* _Records from a pointing dataset_
══════════════════════════════
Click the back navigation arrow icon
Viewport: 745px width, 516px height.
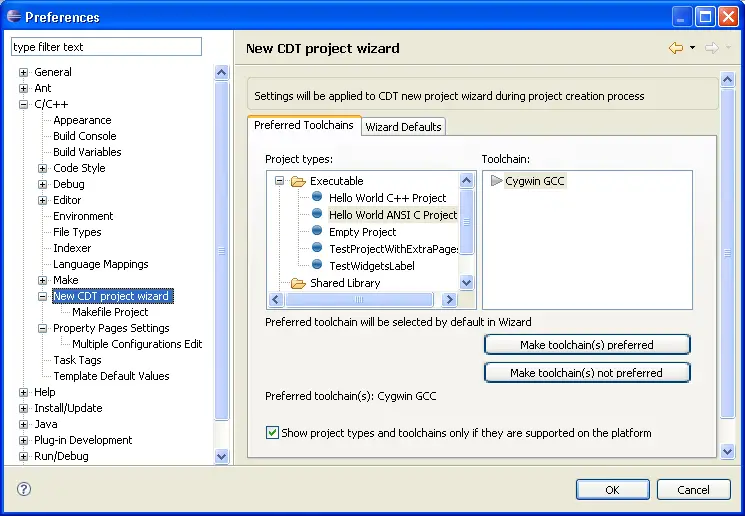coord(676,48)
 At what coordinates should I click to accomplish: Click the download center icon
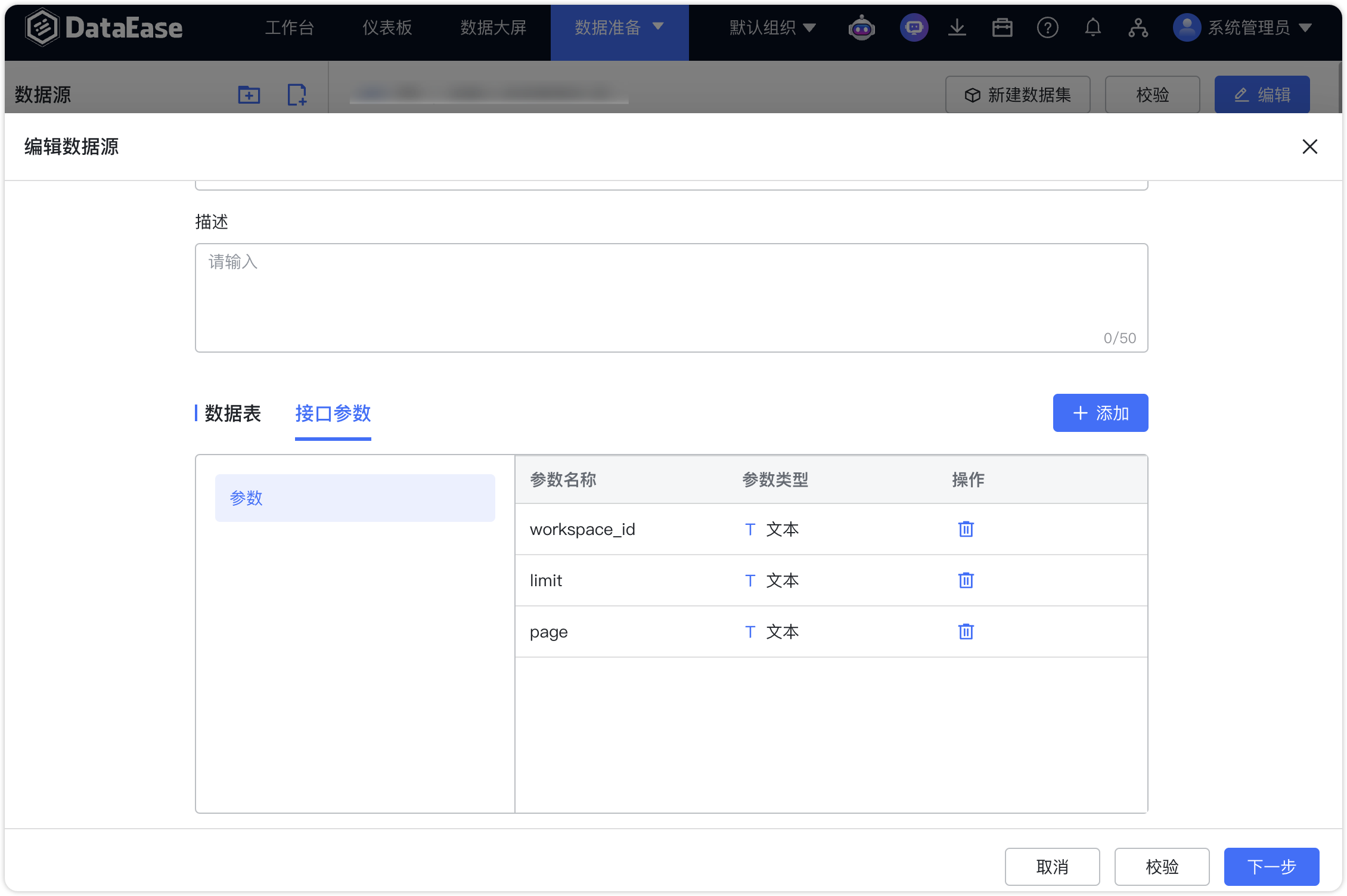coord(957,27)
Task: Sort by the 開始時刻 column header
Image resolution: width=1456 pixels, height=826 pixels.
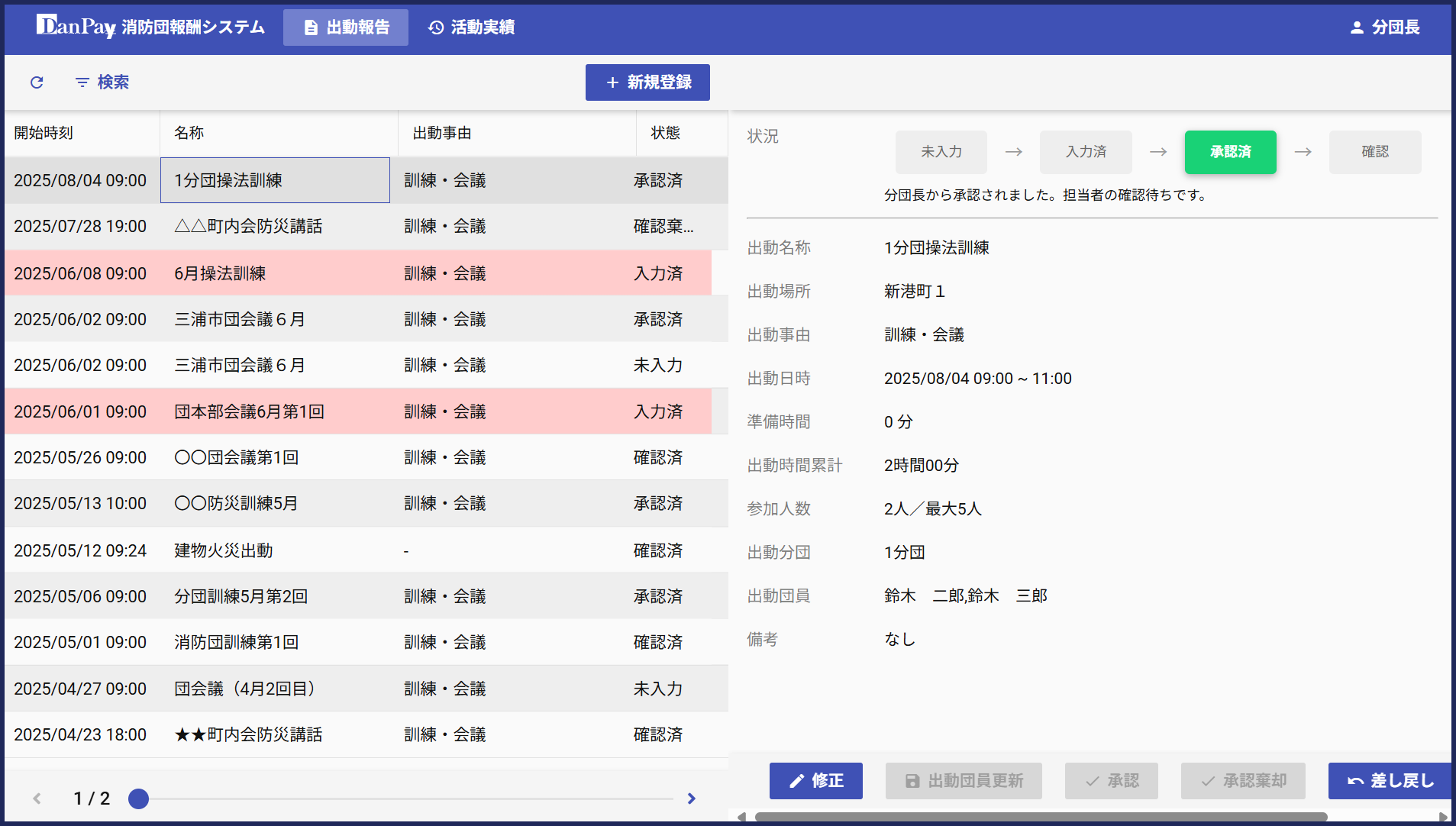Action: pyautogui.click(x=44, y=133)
══════════════════════════════
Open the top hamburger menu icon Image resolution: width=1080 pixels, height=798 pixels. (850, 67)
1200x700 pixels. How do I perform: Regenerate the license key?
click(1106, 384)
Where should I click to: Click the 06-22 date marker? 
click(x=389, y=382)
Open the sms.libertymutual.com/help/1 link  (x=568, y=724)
══════════════════════════════
* _Given request_
Offset the lines from the line containing "Click the back navigation arrow icon" to the line containing "coord(957,27)", both included, by adding 60 to every coordinate in the answers, and write those lines out again with their requests. Omit the pictures from your answer.

* _Solution below_
Click the back navigation arrow icon
Viewport: 745px width, 516px height.
coord(736,108)
 At what coordinates should I click to accomplish: Click the download center icon
coord(1017,87)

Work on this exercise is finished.